— start of TEXT TO READ —
Undoubtedly, certain members of the Diet, such as Ivan Kovačević (1873–1953), publically expressed their displeasure with the Jews. It is interesting to note that none of the other members reacted either positively or negatively to Kovačević’s particular statement, given in late 1917.70

Another member of the Diet, Stjepan Radić (1871–1928), who would later become a renowned Croatian national leader, also expressed a negative opinion of Jews during his wartime public appearances. He did not consider himself to be an anti-Semite but, in his own words, opposed the idea that Jews should be able to take prominent positions in Croatian-Slavonian society, viewed them as usurers and speculators, and excluded them from his Croatian Peasants’ Party.71

Until mid-1918, anti-Semitism was usually expressed in writing or orally, but the increasing poverty and generally desperate situation in the country near the end of the war resulted in the escalation of anti-Semitic outbursts, which sometimes resulted in physical attacks on Jews.72

For example, in late 1917 in the town of Ludbreg the chief fireman shouted “Let the Jewish houses burn!” to one of his men, after a fire had spread to a neighboring Jewish house. In August 1918, there were anti-Semitic demonstrations in the Daruvar Beer Hall because a Zagrebian opera singer of Jewish origin sang Croatian and German songs during his performance. In November Jewish tombstones in Stubica were devastated, while soldiers of the Daruvar infantry unit of the new State of Slovenes, Croats, and Serbs Army insisted that their Jewish comrades be excluded from serving in the military. According to Židov magazine, at the same time the unconverted Jews ceased to be seen as trustworthy enough to continue to serve in the Zagreb Academic Guard unit of the National Council of Slovenes, Croats, and Serbs; Jewish businessmen in general were not included in the consultative commissions of the new Zagreb-seated government; and the wealthy Jews of Varaždin were pressed into “voluntary contributions” for the new authorities.73

Most important of all, as public security had practically collapsed with the fall of Austria-Hungary, a massive wave of civilian- and military-related unrest swept through Croatia and Slavonia in late 1918 and early 1919. Previously existing groups of “Green cadre” deserters were now joined by soldiers from disbanded units, impoverished peasants, and riotous citizens, who directed their discontent towards former state and municipal officials, gendarmes, clergy, war profiteers, wealthy peasants, shop and tavern owners, businesses, and nobles’ estates. Many traders, often rural Jews, fell victim, and robberies and arsons against Jewish shops and other property became commonplace in the whole of Croatia and Slavonia, as almost all urban and rural settlements were affected.
— end of TEXT TO READ —
• _GOAL A_
Reproduce the portion of the passage on anti-Semitism in Croatia and Slavonia from "Most important of" to "settlements were affected.".
• _GOAL B_
For each statement, say yes or no depending on whether it agrees with the passage on anti-Semitism in Croatia and Slavonia, and quote the words of the passage that decide it. (i) Stjepan Radić considered himself an anti-Semite. (ii) In August 1918 there were anti-Semitic demonstrations in the Daruvar Beer Hall. (iii) Other members of the Diet reacted positively to Kovačević's statement.
— start of DATA SHOWN —
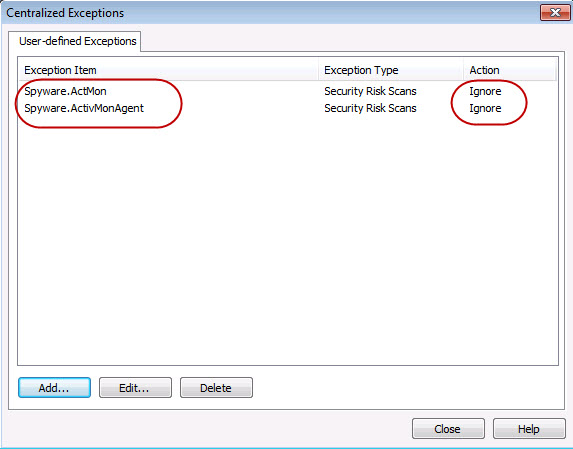The width and height of the screenshot is (573, 449).
Task: Click Ignore action for Spyware.ActivMonAgent
Action: pos(485,108)
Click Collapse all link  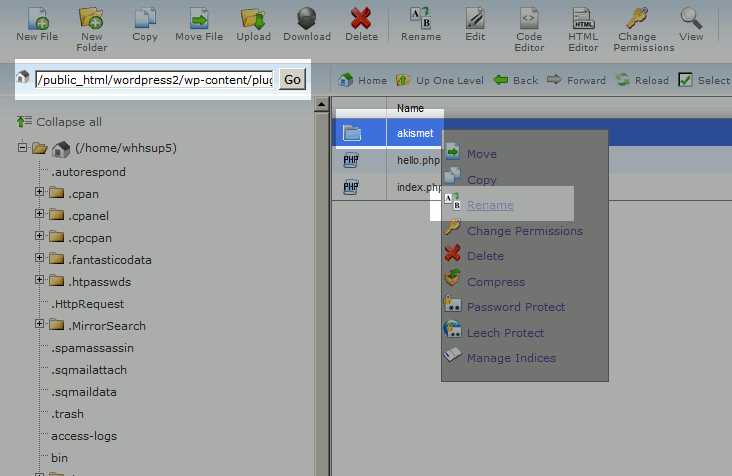click(68, 122)
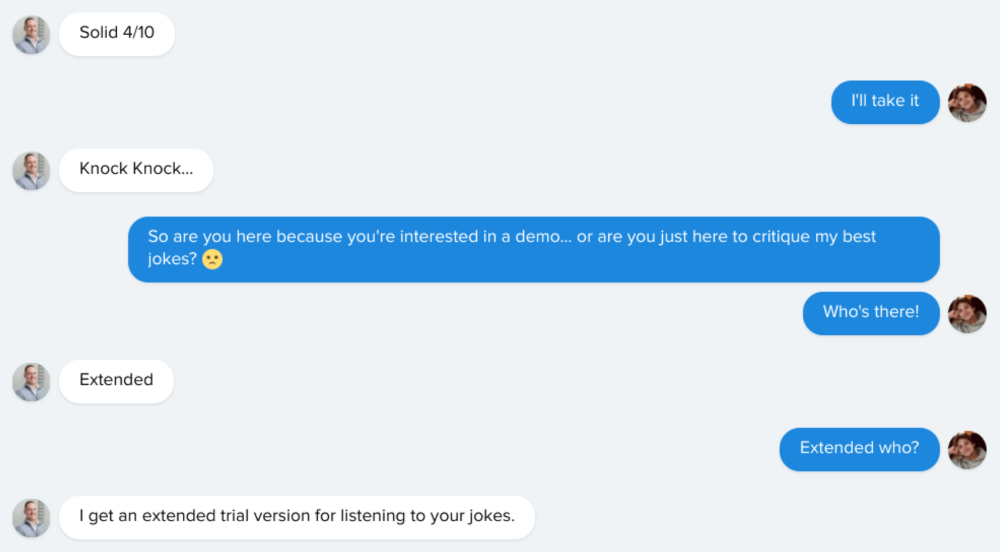Click the "Extended" message bubble
Screen dimensions: 1000x552
[116, 381]
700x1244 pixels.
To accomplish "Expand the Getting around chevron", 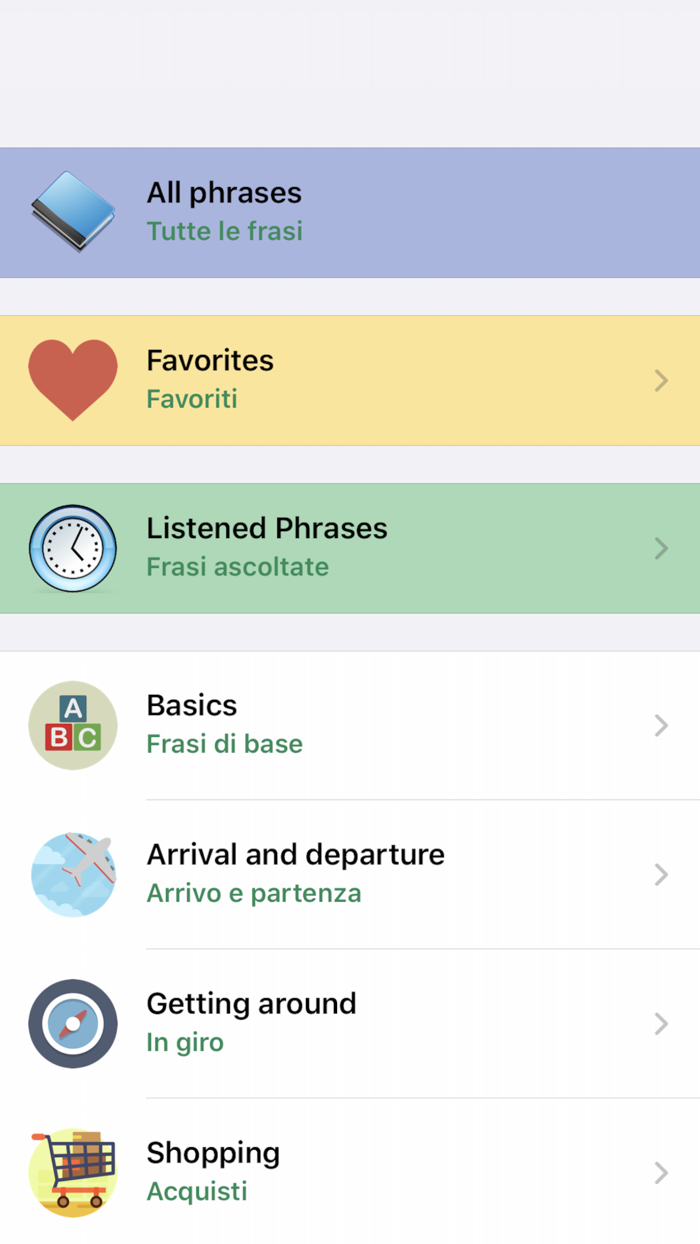I will [x=660, y=1023].
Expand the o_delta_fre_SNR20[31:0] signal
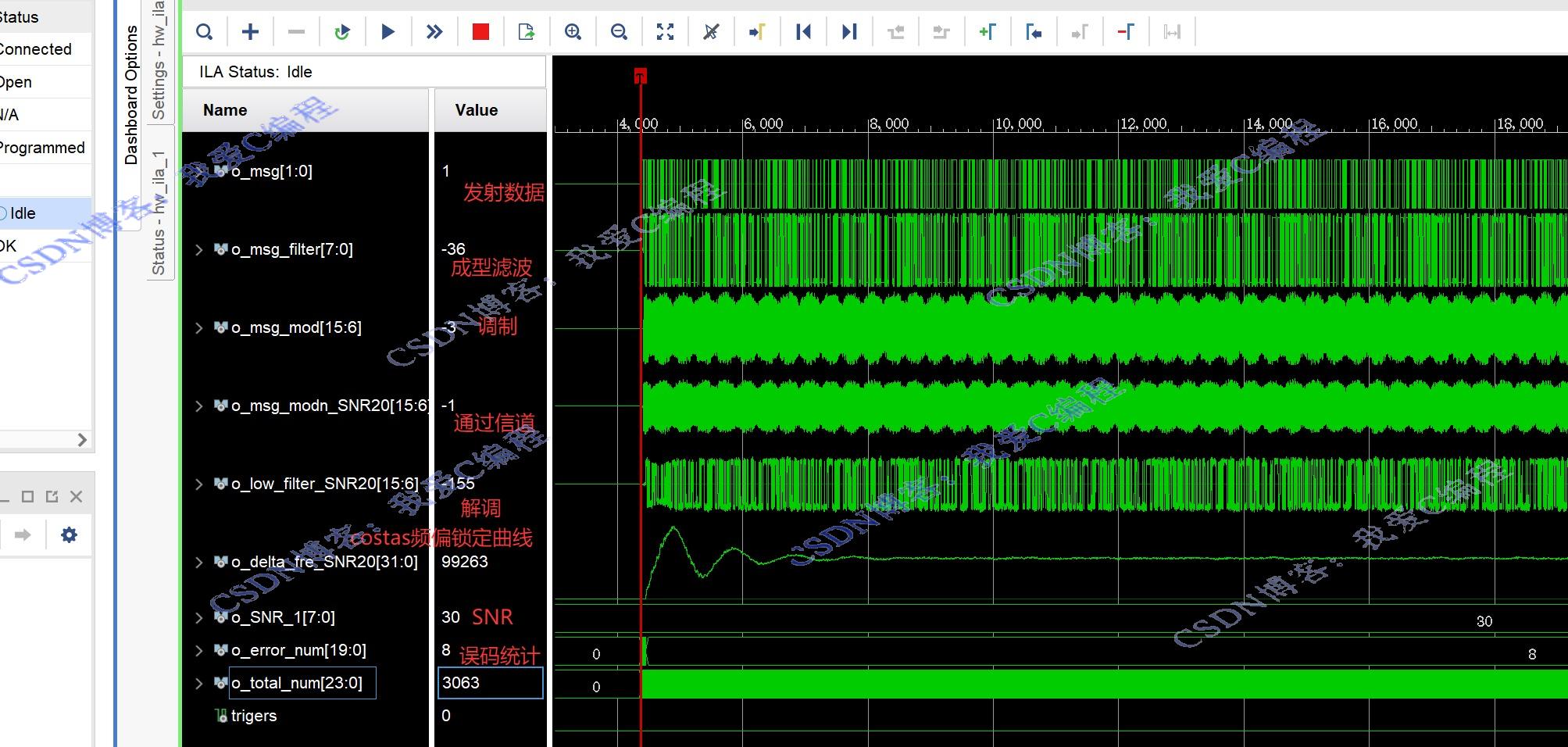Viewport: 1568px width, 747px height. tap(198, 563)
— end of DATA SHOWN —
• _FINISHED ANSWER A_
Most important of all, as public security had practically collapsed with the fall of Austria-Hungary, a massive wave of civilian- and military-related unrest swept through Croatia and Slavonia in late 1918 and early 1919. Previously existing groups of “Green cadre” deserters were now joined by soldiers from disbanded units, impoverished peasants, and riotous citizens, who directed their discontent towards former state and municipal officials, gendarmes, clergy, war profiteers, wealthy peasants, shop and tavern owners, businesses, and nobles’ estates. Many traders, often rural Jews, fell victim, and robberies and arsons against Jewish shops and other property became commonplace in the whole of Croatia and Slavonia, as almost all urban and rural settlements were affected.

• _FINISHED ANSWER B_
(i) No: "He did not consider himself to be an anti-Semite"
(ii) Yes: "In August 1918, there were anti-Semitic demonstrations in the Daruvar Beer Hall"
(iii) No: "none of the other members reacted either positively or negatively to Kovačević’s particular statement"